As I looked around the room, I heard a creaking sound, and suddenly to my horror I beheld my solar system mobile slowly beginning to spin on its own.
On its own, mind you. No strange drafts in the room, no cats batting at it. It moved. By itself.
My hair prickled to attention and I sat up. When I beheld a figure sitting in my window, my heart almost jumped clean out of my chest.
“WHAT ARE YOU DOING IN HERE?” I shouted, leaping out of bed.
Great. My intense vocalization should have made any intruder jump, but the figure didn’t flinch. I saw it was a young boy; maybe ten? I stared at him, huffing deep breaths of pure panic. He was just sitting there in my now open window, lit by the moon, gazing at me. How had he gotten there without me hearing him?

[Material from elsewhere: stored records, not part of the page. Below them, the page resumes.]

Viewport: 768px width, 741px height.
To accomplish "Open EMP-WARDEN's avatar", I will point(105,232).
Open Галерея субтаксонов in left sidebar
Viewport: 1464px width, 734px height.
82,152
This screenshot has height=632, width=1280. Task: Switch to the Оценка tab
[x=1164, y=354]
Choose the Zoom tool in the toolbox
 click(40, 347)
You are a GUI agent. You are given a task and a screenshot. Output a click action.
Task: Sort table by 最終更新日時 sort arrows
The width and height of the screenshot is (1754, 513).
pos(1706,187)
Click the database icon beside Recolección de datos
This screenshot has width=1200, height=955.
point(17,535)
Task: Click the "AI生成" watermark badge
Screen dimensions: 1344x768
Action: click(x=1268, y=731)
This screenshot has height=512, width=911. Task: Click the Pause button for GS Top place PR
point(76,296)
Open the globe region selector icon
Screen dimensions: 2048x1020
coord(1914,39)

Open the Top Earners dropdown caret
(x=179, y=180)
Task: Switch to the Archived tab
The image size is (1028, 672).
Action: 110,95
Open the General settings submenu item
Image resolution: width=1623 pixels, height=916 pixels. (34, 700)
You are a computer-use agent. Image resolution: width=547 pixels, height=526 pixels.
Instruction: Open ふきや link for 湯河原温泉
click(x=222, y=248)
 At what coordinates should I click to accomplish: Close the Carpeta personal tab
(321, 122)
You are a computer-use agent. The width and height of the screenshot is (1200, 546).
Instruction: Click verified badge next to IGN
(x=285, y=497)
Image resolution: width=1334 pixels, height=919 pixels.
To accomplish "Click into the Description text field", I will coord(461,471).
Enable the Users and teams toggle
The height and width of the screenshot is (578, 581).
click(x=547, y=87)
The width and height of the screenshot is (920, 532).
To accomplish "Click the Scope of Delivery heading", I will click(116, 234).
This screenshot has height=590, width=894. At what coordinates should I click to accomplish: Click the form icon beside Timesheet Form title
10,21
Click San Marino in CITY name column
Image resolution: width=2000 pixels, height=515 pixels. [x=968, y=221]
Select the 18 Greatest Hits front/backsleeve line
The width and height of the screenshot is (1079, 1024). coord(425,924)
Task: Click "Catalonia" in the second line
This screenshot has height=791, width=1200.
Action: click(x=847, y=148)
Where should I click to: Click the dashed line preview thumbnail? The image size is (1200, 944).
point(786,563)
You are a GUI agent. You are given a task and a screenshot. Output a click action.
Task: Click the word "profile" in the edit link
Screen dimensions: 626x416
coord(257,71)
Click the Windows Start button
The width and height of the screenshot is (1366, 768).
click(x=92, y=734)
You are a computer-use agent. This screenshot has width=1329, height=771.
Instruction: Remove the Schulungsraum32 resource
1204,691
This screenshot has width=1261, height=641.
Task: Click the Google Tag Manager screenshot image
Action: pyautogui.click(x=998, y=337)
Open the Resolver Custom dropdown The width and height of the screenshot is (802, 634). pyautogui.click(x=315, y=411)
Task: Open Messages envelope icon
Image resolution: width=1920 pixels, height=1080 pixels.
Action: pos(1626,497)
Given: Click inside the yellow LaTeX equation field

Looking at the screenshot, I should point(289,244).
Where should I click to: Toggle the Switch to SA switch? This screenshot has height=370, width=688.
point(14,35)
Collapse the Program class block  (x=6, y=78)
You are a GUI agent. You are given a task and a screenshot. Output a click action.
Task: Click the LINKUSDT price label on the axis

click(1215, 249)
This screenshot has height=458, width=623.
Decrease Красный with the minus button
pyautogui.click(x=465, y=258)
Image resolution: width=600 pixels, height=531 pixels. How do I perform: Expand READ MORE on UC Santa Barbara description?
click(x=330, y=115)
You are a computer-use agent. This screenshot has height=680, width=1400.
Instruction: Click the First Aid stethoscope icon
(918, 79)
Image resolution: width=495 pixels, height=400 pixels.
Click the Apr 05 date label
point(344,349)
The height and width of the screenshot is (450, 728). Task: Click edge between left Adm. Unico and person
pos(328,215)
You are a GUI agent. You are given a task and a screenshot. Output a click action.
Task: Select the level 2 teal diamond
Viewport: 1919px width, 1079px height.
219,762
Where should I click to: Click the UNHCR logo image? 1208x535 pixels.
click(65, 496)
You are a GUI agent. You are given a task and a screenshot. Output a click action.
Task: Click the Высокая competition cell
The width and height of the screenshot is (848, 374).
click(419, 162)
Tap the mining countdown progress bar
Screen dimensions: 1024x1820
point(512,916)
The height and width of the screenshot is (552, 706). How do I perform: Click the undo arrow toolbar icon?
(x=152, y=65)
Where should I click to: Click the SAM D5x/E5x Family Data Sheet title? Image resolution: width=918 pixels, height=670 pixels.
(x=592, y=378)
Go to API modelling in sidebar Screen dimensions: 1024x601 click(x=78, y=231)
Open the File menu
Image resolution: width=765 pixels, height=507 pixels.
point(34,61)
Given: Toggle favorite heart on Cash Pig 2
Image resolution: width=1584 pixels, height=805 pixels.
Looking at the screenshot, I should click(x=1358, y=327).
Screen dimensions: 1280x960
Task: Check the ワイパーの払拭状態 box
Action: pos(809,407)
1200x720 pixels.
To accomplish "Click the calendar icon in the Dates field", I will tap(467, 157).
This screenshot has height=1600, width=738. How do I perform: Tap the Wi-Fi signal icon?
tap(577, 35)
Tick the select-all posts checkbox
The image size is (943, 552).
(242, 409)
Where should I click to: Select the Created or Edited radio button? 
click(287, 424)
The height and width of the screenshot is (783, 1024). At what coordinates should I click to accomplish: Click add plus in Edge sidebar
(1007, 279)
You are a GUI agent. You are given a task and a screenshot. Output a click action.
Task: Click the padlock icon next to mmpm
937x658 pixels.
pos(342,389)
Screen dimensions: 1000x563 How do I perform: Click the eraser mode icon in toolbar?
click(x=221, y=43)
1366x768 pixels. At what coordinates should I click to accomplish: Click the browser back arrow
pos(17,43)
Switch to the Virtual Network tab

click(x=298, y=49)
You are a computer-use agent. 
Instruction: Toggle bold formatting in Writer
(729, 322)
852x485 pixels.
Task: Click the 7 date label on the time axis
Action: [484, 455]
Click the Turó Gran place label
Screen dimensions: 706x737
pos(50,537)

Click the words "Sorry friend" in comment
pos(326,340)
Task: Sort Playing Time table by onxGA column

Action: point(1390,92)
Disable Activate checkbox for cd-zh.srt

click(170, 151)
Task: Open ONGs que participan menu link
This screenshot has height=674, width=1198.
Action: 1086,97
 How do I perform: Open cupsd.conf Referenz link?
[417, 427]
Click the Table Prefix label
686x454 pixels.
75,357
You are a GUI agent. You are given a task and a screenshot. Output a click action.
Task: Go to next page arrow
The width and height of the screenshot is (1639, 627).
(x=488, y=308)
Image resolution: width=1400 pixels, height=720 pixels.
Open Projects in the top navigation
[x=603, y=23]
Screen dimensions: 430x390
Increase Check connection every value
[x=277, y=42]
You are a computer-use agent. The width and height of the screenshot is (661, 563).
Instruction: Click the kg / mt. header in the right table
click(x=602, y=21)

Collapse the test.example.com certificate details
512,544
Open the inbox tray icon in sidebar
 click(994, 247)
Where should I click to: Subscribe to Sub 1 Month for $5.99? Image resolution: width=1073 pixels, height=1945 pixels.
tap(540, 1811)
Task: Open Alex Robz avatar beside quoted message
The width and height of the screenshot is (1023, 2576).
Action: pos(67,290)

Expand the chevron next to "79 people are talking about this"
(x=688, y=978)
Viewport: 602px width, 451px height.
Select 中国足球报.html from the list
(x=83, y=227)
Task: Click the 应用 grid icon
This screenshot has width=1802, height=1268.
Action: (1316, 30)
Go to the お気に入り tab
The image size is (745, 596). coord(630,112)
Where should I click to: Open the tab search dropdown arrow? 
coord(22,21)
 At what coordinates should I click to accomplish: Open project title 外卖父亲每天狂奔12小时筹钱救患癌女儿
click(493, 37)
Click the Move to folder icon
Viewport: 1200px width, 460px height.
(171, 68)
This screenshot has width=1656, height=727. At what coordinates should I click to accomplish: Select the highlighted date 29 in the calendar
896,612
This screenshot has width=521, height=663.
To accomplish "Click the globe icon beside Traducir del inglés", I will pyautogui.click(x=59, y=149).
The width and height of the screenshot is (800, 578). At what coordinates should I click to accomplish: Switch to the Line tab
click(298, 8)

“What is the matter?” he asked. His voice was so feminine I needed to re-evaluate my first impression of him—or her, whichever it was. Its hair didn’t help, being a sort of gender-neutral mass of curls. And his or her clothes consisted of what looked like a white knee-length t-shirt with a belt at the waist—just as confusing as the hair.
I was still freaked out, but my panic was subsiding enough for me to think. My phone was downstairs, tethered to a wall socket in its nightly re-charge mode. Too bad phones don’t respond to telepathic “dial 911” commands. But then again, this kid didn’t seem too threatening.
“Um,” I said.
The boy or girl—I’ll just go with “kid”—cocked his head at the sound of my impressive dialogue.
“Um,” I continued. “Are you by any chance Peter Pan?”
Curls bobbing, the kid shook his head.
I cleared my throat. “Then how did you get in my window, which is…” I made a quick guess, “eleven feet above the ground?”
The kid shrugged. “I flew.”
Weird kid. Probably enjoyed breaking into people’s houses for a hobby. At night. Super freaky. He’d probably lifted the ladder I’d seen leaning against the house next door. Maybe I should call the police.
“Sooo, what’s your name?” A name would come in handy when informing the proper persons.
The kid beamed at my question. He puffed out his chest. “I am The Keeper Of The Sea Near The Moon.”
Oookay. Strange delusion. “No, like, your name,” I said.
“That is my name.”
“Your parents call you that?” I said sternly.
He cocked his head again and looked up at the moon outside my window. “I don’t have any parents,” he said softly. “At least, not like you mean when you say parents.”
I tried again. “Where do you live?”
“In the sea near the moon,” came the answer, short and sweet.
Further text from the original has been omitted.